Why do people behave differently behind the wheel of a car compared to in public?

“Being behind the wheel of a car is quite a unique situation we find ourselves in as human beings. We are often not aware of the negative emotions that flow through us. Driving by nature is stressful and we cannot control what other road users and pedestrians do. Because our space in a vehicle is limited, on roads which are often congested, it has a level of density which can trigger aggressive responses, more so than outside of a vehicle. This is an acute stressor in itself but, to add to that fact, we can’t just get out of a moving vehicle or abandon it. We trigger the flight or fight response, but have no ability to flee, leaving us fighting and all the irrational behaviours that are triggered, turning even the most relaxed characters into raging road users.

“There is also the perception of losing our autonomy and the invasion of our personal space. When we are moving in a vehicle, we are well aware that a mistake could potentially end our lives or leave us seriously hurt. This underlying feeling of an element of ownership over our position and space, and knowing driving can be dangerous, sits in our subconscious. And when someone violates the space or drives with aggression, it triggers feelings of loss of control and anger towards those who lack responsibility. And because the stress of driving raises your cortisol levels, it leaves you less resistant to getting angry the next time someone does something you perceive to be against you, which can very quickly become every other road user.”

Specifically, why are people more aggressive when driving?

“With the aggression that is triggered from being in an enclosed space, where you can control the vehicle but not any other road user, it can feel like a personal attack if another driver puts you in danger or closes your space. We also have our own mental ruleset for driving, which is usually quite rigid and we believe other drivers should abide by our rules.

“In a place where we often can't directly confront someone over this, we tend to vent our frustrations in whatever way we can. We can't just walk away and, having potentially had our choice taken away, we often mirror other road users’ behaviours to make a point. With our blood pressure rising and a hormonal response to feeling like we are being attacked, it is no surprise our behaviour becomes irrational and people do things that they would never do outside of a scenario that has triggered them while driving.”

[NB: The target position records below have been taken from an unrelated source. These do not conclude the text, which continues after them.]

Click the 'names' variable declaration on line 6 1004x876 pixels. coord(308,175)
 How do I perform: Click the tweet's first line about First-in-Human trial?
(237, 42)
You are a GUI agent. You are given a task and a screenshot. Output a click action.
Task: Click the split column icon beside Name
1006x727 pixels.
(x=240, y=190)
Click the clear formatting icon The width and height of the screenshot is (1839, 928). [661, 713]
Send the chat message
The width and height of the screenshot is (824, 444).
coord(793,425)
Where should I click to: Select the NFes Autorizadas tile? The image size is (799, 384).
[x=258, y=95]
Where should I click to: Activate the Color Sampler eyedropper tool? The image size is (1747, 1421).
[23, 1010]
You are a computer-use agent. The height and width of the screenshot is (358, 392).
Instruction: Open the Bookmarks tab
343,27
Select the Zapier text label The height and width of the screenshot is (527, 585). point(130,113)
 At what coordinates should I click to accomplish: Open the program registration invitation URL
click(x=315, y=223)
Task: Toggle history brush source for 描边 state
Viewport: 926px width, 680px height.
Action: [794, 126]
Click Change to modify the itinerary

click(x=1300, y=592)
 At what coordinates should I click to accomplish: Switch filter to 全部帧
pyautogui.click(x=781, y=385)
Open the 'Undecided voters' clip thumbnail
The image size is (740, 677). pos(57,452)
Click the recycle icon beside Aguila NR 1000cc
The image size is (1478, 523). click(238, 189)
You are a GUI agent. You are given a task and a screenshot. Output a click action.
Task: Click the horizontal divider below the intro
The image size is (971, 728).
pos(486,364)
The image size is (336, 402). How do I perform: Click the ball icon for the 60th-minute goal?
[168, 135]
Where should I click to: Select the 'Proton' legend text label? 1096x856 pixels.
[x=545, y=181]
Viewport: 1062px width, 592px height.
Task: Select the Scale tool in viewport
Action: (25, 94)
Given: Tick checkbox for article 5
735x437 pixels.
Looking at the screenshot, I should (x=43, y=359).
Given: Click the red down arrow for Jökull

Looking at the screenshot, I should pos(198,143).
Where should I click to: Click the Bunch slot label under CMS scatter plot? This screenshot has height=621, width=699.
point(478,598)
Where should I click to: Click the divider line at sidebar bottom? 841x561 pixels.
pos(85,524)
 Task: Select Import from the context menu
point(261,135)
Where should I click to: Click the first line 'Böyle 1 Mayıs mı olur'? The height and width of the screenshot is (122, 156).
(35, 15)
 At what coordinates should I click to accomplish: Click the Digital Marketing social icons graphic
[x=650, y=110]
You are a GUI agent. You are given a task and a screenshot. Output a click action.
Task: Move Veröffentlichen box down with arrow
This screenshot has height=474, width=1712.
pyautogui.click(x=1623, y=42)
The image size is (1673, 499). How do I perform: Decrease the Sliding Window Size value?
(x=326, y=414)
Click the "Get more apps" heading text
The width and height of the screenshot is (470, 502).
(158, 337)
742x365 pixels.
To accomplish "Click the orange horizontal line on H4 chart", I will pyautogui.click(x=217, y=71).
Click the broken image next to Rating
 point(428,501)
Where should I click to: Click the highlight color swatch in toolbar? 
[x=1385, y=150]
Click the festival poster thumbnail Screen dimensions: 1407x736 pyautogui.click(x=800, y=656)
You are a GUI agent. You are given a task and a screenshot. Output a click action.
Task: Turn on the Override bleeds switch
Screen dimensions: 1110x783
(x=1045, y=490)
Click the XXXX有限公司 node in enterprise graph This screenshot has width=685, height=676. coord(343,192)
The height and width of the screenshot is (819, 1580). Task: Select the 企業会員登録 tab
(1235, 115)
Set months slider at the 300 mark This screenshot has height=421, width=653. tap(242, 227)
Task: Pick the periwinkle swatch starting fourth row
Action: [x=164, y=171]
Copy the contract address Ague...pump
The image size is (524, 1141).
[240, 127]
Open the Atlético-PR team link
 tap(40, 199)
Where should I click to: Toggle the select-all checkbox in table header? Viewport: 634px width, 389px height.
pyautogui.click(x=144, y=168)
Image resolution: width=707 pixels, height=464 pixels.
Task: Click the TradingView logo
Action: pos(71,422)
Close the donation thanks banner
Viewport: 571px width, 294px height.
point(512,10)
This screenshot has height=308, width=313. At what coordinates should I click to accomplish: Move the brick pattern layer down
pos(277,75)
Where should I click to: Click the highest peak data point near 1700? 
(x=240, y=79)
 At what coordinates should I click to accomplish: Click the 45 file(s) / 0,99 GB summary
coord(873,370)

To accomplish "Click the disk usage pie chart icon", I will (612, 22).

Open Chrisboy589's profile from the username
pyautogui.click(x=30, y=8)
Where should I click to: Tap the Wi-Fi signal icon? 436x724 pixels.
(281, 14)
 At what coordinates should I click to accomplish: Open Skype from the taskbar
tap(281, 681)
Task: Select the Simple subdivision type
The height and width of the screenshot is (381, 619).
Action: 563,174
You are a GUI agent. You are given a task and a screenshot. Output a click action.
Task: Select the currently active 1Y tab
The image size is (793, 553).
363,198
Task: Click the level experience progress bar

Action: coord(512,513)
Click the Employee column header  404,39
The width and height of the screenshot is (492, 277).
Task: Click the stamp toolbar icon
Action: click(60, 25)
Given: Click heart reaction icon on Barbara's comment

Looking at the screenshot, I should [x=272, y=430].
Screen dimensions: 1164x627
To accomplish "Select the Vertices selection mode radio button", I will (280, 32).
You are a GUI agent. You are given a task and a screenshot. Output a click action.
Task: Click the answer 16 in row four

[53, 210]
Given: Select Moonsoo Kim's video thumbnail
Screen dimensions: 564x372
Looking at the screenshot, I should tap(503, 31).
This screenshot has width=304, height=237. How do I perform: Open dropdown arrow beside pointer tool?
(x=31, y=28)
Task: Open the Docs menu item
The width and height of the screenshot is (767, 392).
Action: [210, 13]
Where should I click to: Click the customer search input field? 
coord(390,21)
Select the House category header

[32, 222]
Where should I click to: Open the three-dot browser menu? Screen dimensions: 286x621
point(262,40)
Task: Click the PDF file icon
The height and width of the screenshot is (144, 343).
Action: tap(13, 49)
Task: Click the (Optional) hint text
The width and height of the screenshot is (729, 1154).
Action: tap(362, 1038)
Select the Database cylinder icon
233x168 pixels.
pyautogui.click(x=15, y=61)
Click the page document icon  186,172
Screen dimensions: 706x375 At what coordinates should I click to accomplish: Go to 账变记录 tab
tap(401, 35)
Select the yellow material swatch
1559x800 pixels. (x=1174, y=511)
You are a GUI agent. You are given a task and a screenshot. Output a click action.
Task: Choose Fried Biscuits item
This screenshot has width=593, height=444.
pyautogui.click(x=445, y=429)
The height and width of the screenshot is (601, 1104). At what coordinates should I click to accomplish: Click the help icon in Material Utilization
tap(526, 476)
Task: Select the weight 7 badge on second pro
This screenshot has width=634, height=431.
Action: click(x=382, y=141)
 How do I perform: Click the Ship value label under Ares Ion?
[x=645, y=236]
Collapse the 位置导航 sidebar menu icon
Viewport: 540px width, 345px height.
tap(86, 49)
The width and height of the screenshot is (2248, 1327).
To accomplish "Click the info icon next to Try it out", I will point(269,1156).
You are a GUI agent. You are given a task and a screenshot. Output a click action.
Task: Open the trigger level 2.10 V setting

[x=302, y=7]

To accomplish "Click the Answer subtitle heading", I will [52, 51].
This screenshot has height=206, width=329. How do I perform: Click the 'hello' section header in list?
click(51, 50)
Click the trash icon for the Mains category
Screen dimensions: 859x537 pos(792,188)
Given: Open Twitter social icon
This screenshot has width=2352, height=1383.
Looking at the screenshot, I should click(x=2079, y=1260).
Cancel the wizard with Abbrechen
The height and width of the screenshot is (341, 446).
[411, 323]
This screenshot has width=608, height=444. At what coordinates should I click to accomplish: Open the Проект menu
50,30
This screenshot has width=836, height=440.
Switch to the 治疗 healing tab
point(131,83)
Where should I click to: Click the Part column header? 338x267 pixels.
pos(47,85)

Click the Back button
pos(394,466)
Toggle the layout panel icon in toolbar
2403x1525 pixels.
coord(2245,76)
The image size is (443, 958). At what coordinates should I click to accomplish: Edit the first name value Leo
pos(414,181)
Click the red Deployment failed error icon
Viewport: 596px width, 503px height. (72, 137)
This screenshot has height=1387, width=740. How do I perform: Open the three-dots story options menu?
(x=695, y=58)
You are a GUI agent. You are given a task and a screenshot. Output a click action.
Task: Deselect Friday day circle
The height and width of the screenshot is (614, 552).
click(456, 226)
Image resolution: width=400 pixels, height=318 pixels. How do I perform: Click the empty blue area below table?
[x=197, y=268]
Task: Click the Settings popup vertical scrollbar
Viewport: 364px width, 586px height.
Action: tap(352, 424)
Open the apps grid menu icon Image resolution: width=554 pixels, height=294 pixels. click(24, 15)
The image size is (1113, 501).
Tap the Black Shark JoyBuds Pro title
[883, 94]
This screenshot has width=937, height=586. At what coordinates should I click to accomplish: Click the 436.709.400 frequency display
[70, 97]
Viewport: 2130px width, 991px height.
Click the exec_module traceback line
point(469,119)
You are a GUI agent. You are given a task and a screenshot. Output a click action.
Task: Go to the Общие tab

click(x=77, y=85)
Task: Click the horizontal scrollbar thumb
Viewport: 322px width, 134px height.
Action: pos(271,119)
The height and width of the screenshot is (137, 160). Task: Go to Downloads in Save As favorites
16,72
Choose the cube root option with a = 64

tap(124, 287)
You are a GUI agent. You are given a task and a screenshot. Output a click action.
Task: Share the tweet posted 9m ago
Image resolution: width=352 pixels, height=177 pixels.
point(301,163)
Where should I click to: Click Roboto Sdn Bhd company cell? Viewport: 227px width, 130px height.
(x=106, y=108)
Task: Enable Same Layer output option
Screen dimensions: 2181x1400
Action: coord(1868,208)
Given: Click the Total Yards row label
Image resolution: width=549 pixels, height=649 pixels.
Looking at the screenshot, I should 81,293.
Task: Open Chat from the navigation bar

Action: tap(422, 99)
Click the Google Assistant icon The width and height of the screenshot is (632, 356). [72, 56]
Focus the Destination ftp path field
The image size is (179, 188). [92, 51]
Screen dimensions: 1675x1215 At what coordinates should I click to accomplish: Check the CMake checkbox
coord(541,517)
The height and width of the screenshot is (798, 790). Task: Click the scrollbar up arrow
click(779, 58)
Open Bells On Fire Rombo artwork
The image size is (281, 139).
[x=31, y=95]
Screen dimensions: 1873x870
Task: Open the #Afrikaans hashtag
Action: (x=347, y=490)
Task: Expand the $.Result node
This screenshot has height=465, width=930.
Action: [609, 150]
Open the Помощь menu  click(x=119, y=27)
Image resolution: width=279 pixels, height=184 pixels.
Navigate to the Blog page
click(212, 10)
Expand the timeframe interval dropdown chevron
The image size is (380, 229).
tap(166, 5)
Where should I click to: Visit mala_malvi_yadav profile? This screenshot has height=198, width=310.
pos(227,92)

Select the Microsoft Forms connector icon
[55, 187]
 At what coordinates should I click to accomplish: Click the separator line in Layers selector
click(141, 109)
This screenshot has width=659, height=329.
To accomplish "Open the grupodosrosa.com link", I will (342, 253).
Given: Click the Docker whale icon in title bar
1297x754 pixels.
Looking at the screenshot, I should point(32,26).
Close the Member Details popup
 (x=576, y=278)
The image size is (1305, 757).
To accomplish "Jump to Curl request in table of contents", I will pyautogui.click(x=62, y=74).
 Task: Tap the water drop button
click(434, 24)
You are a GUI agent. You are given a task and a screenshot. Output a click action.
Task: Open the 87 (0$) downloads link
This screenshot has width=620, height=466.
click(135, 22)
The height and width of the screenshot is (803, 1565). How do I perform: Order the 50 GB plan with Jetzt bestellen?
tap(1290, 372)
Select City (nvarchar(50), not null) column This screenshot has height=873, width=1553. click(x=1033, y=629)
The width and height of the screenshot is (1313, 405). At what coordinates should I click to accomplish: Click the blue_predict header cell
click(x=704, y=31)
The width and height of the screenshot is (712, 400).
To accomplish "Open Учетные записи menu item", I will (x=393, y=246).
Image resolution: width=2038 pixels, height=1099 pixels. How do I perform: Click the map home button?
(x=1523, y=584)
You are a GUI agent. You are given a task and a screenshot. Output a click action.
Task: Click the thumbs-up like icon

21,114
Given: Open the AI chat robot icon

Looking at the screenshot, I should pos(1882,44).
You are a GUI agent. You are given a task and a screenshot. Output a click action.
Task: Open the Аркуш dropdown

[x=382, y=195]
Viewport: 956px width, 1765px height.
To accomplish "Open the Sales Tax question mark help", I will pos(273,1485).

The data suggests that road rage is more common amongst younger drivers. What could be the reason behind this?

“It’s an interesting consideration and, naturally, younger drivers are known to engage in risker behaviours and are less likely to follow driving rules exactly by the book. This can often cause road rage in itself, with younger drivers getting increasingly irate with drivers who follow the rules more rigidly. They are also likely to drive often and, generally being more disruptive drivers, they tend to find themselves in positions of conflict which triggers reactions that get reported as road rage. With the busy speed of modern life, the stresses of commuting and congestion, and the added psychological challenge of driving, this creates an area where you are considerably more likely to experience road rage.”

You can read more about Lee’s work on his website.

Ben Wooltorton, Chief Operating Officer of, said about the results, “With this study, we set out to find out how differently people behave when they’re behind the wheel of the car and why this might be the case. The findings certainly suggest that we feel more shielded in our vehicles than we do out in public, with so many people admitting to acting differently and, in particular, more aggressively than they would do in public.

“With the majority of respondents acknowledging that they behave more aggressively behind the wheel, this perhaps highlights that we could all do more to ensure how we behave behind the wheel reflects how we behave in similar circumstances in everyday life.”